The editor needs to make Peter entertaining and the best he can do, with a performer Peter’s age who lacks fighting spirit, is crucifixion. But not a standard crucifixion, which would bore a knowledgeable crowd. The soldiers lay Peter down, and his lack of resistance allows them to arrange his arms and legs along the wood of the cross, which is flat to the ground. They nail him where he lies, and as the blood spurts, the booing fades. This is mildly diverting. A heavy bass drum beats time to the fall of the mallet. The editor wrests back control of the spectacle, though the crowd is familiar with the opening moves of a crucifixion. He will have to add value.
Oh that’s good, though, that’s an inspired variation. The Circus soldiers dig out a slot for the upright. Two of them haul on a rope, another crawls under the rising wood and pushes it up with his back until the cross, with Peter attached, is upright on its end and Peter is crucified upside down . Applause, from every section of the stands.
Excitement shivers through the stadium. A god worthy of esteem will have to react, if he has any pride, in front of forty thousand reasonable spectators who will be obliged to accept his existence. Come on, Jesus. You will never be offered a better opportunity than this. The veins swell in Peter’s inverted neck and head. His eyes, inches from the arena sand, roll into the top of the sockets. He lifts his head, tries to, but can’t reverse the blood pressure, the whites of his eyes filling out.

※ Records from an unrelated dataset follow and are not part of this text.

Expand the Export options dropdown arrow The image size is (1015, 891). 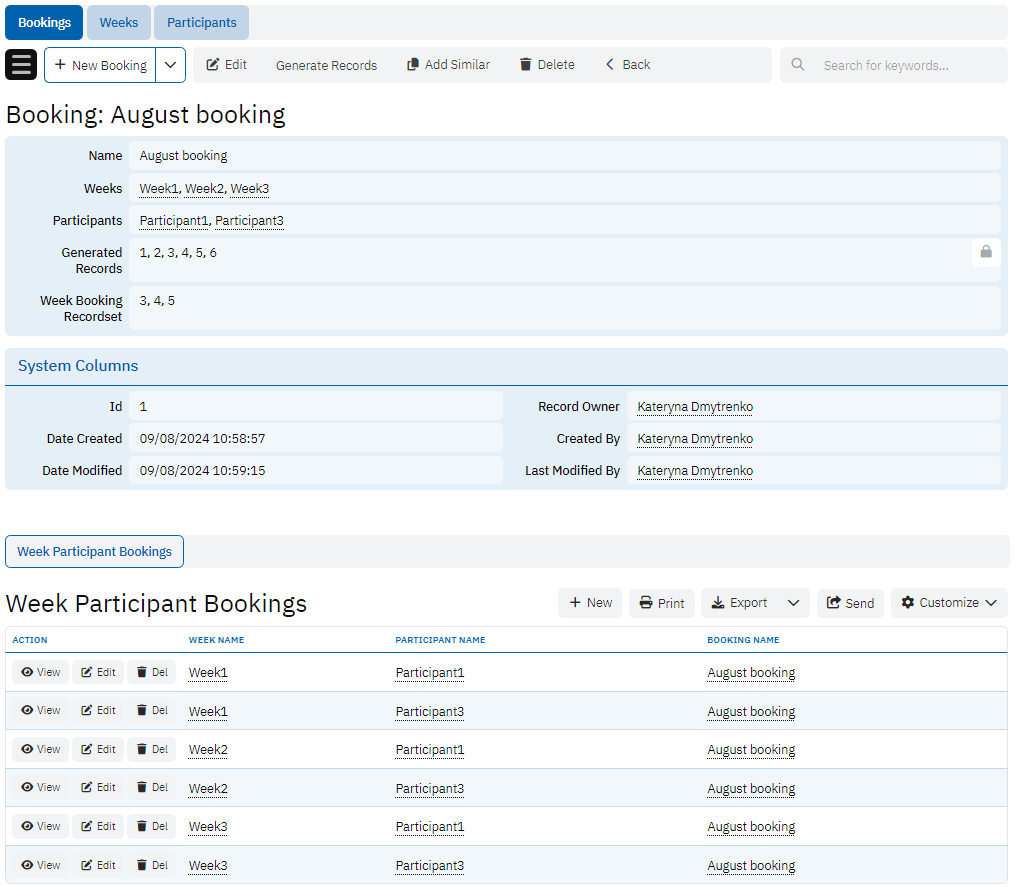(793, 603)
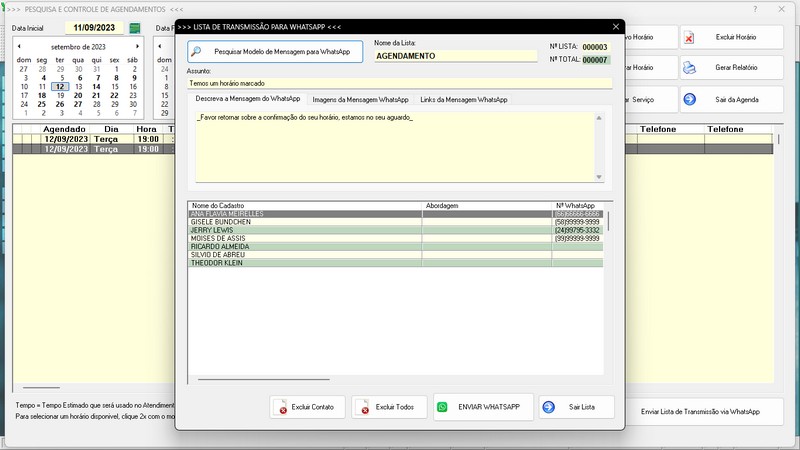
Task: Click the printer icon on Gerar Relatório
Action: coord(690,68)
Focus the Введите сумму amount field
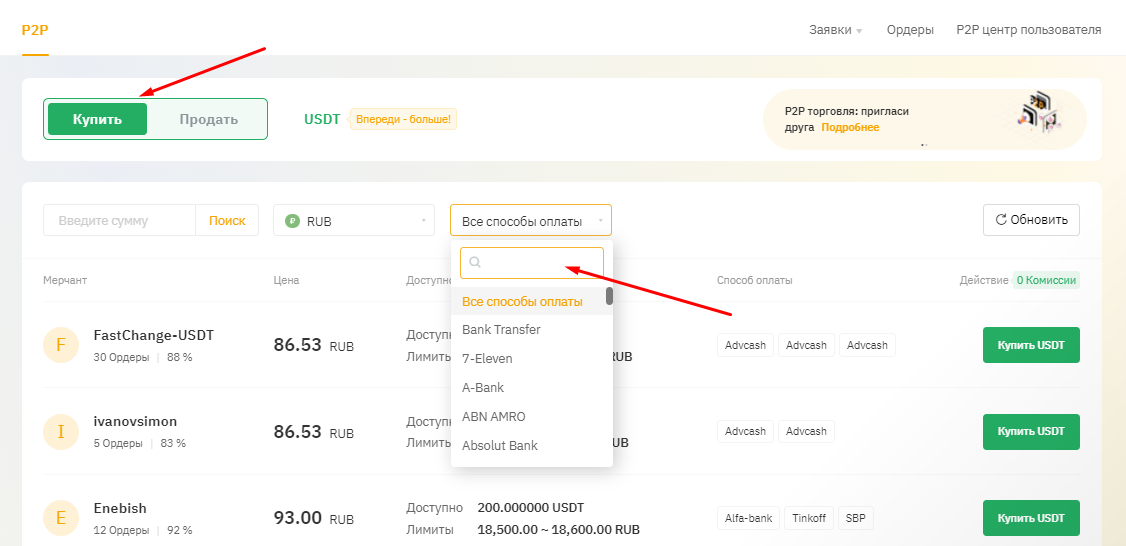This screenshot has height=546, width=1126. pyautogui.click(x=119, y=221)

The stadium waits on god. Peter has an eleven-inch nail through each of his feet, Gallio notices, whereas for Jesus a single nail was enough. For Peter two nails are needed to take the weight. Peter’s knee-joints dislocate, and through curling toes Cassius Gallio feels for the underground warning of an earthquake, the tremble of the dead rising to welcome Jesus. For a bomb, an explosion, a terrorist atrocity. The spectacle is Peter crucified upside down, but the tension is in the wait for Jesus to intervene.

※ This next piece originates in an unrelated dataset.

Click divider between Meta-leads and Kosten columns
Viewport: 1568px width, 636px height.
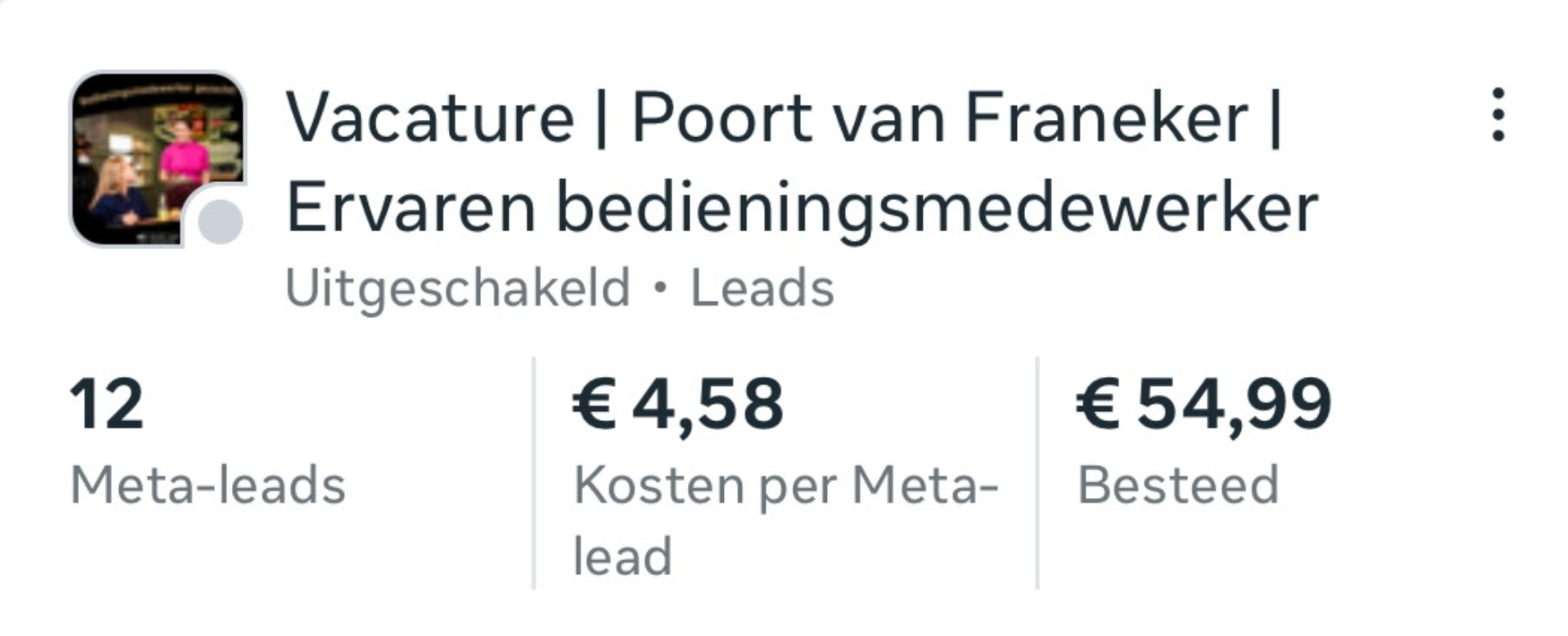534,473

A low rumble, and Gallio looks to the heavy black clouds for Jesus descending. John clutches Gallio’s arm. Claudia keeps her eyes on the stands, scans for unusual movement in the tribunes. And again, a low rumbling sound, and Peter’s ankles pop, yes the undertone is louder and it is, Gallio now realises, the stomping of forty thousand pairs of feet acclaiming the editor’s work.
Peter’s head bangs against the wood of the inverted cross. His neck distends, ridged with obvious ligaments, and Cassius Gallio remembers, too late, that Peter is famous for botched miracles. He is the disciple who could not walk on water. He put his foot on the surface of Lake Galilee, waited a moment before applying some weight, saw his foot go under.
Peter is dying, and Gallio stares at a disciple’s public death, convinced he has a lesson to learn. He leans forward, and John holding tight is pulled forward with him. The upside-down crucifixion of Peter, Gallio speculates, reveals the mind of Jesus. This is the thought that Gallio allows to develop. Up is down and down is up. Right is left and the last are first. Death is life. Defeat is victory. Nothing in this world is as it seems.